Cleared for use by the US Food and Drug Administration, the Paragonix SherpaPak system for transporting donor hearts has now been used in more than 2,000 heart transplant cases in the United States and Europe. The company claims that 96 percent of people who’ve received donor hearts shipped in a SherpaPak are still alive one year later, compared with an 89 percent survival rate for those who got hearts packed in ice.
Paragonix also makes specialized carriers for donor lungs and livers, and will soon introduce containers for kidneys and pancreases. The single-use containers cost between $10,000 and $20,000. That’s pricey, but the total cost of a heart transplant can reach $2 million.
“A transplant procedure is a medical masterpiece,” said Anderson, a native of Austria with a doctorate in genetics from Cambridge University, and a former instructor at Harvard Medical School. So she was initially stunned to learn that human organs were handled so carelessly.

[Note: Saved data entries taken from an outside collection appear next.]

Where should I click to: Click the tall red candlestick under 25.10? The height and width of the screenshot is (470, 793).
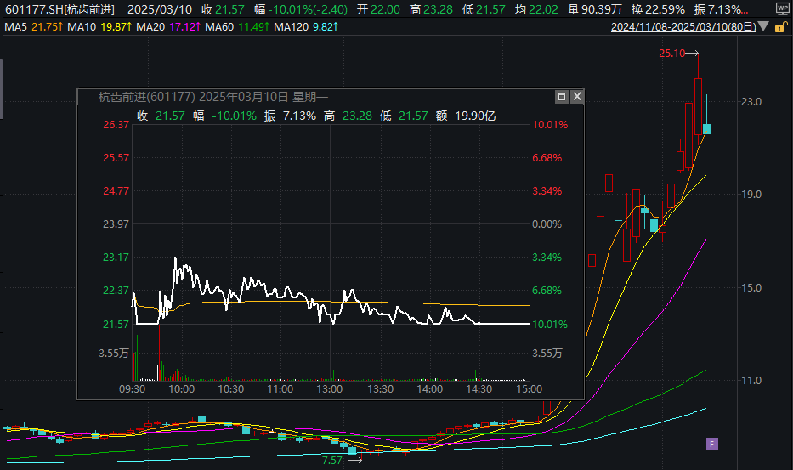697,106
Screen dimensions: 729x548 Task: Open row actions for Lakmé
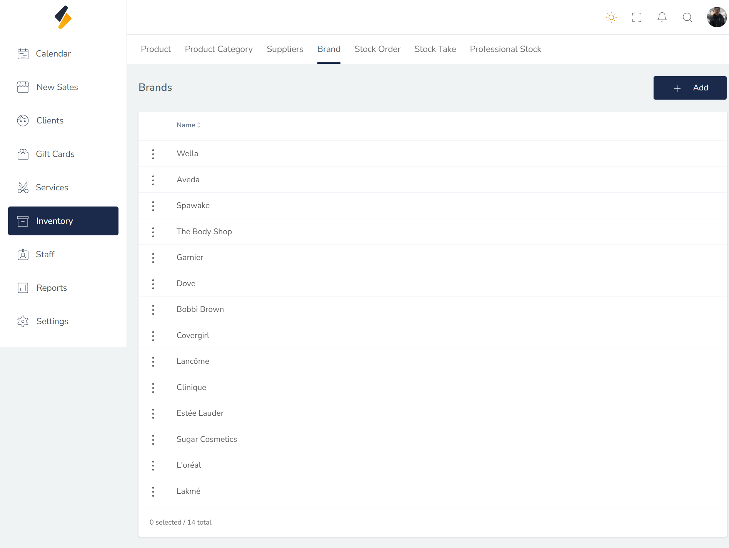153,492
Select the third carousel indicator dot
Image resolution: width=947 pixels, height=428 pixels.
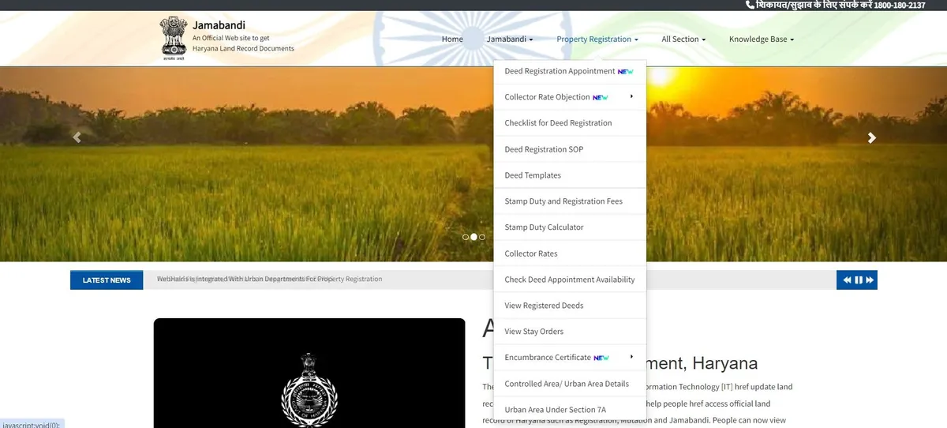[482, 237]
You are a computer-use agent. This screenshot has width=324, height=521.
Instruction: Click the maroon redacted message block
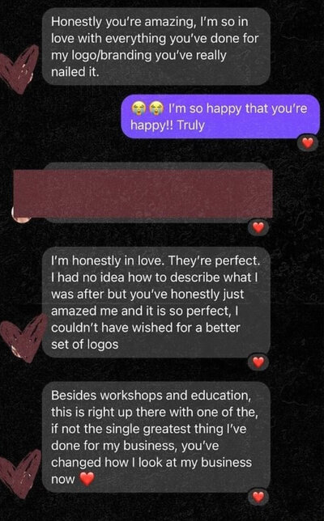point(143,193)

Anderson first learned of the problem when she ordered up a human pancreas for her genetics research. It arrived in a cheap insulated box, packed in ice.

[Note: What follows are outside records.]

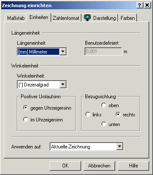Select gegen Uhrzeigersinn radio button
The image size is (153, 175).
(x=26, y=108)
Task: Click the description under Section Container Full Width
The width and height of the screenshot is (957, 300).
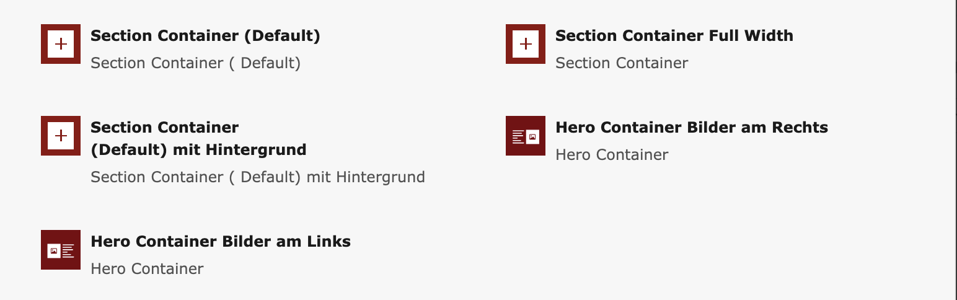Action: point(622,63)
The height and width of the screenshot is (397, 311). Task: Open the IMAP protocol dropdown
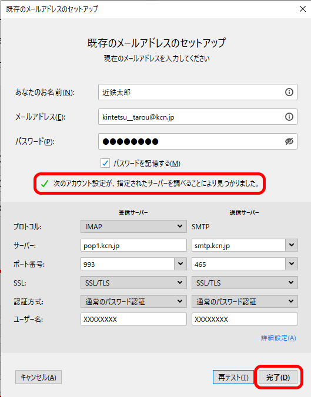133,226
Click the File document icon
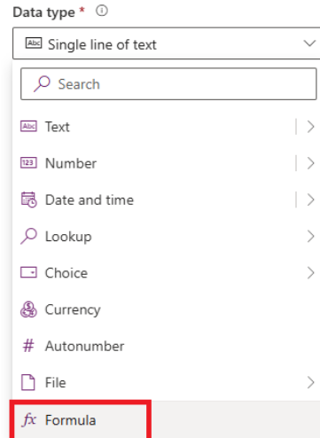 (28, 382)
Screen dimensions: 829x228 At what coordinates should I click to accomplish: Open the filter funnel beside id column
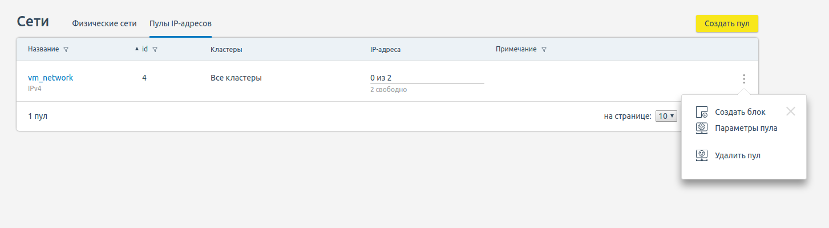tap(155, 50)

“My first reaction was, this is a human organ,” said Anderson. “Some family actually consented to this donation and we’re throwing a pancreas in a cheap ice box?”
Then she really got mad. “The pancreas was half-frozen and it was going to ruin my research results,” Anderson said. She also realized that a half-frozen organ might shorten the life of a transplant recipient. “From that moment on, I was like, you know what? Somebody has to do something about this,” she said.
Anderson started Paragonix in 2010 to attack the problem. The company’s key innovation is a set of packets filled with a special coolant that freezes at a higher temperature than water, ensuring that they can’t chill the organ to the freezing point. But they’re cold enough to keep the organ at a safe temperature for up to 40 hours.
Each Paragonix carrier comes with sealed packages of the coolant, which must be placed in a deep freeze for at least 48 hours before use. These packets can then be wrapped around the receptacle holding the donor organ.
The container has digital thermometers that measure both internal and external temperature. There’s also a Bluetooth radio that relays this data to a smartphone app. Anderson said that hearts, livers, and lungs are usually picked up by members of the transplant team and flown by private jet to the transplant hospital. The members of this team can constantly monitor the temperature of the organ on their smartphones. And since most private jets offer Wi-Fi Internet access in flight, the data can be relayed to surgical teams on the ground.
Dr. David D’Alessandro, a cardiac surgeon at Massachusetts General Hospital who’s done hundreds of heart transplants, says he began working with Anderson a decade ago. He wasn’t always a believer, though.
“The old-fashioned way is probably the way half the country is still doing it, which is to put a heart on ice,” D’Alessandro said. “That’s the way I’d always done it... It always seemed that colder is better.”
But after using Paragonix coolers in about 100 transplant cases, and after studying the research data about patient outcomes, he’s now convinced that the company’s system has proven itself. “This is better than cold storage,” D’Alessandro said. “That’s a realization that I’ve only made about two years ago, and it’s gotten stronger over time.”
Paragonix has begun providing surgical teams who can remove donor organs, pack them up in her company’s containers, and ship them to transplant hospitals. This eliminates the need for transplant surgeons to make the trip themselves.
The idea occurred to Anderson during the COVID pandemic, when it was often impossible for surgeons to fly long distances to pick up organs. Paragonix worked with local surgeons who’d extract the organs and fly them to transplant hospitals on chartered jets. Paragonix has since set up service hubs in Ohio, Florida, and Texas. There, surgical teams under contract to the company can be sent anywhere in the United States to get available organs for delivery to hospitals. Anderson said she hopes to bring the entire operation in-house, by putting full-time surgeons on the payroll.
For Anderson, building a better box was just the beginning.
“First we just gave them the product,” she said. “Now we say, let us do everything.”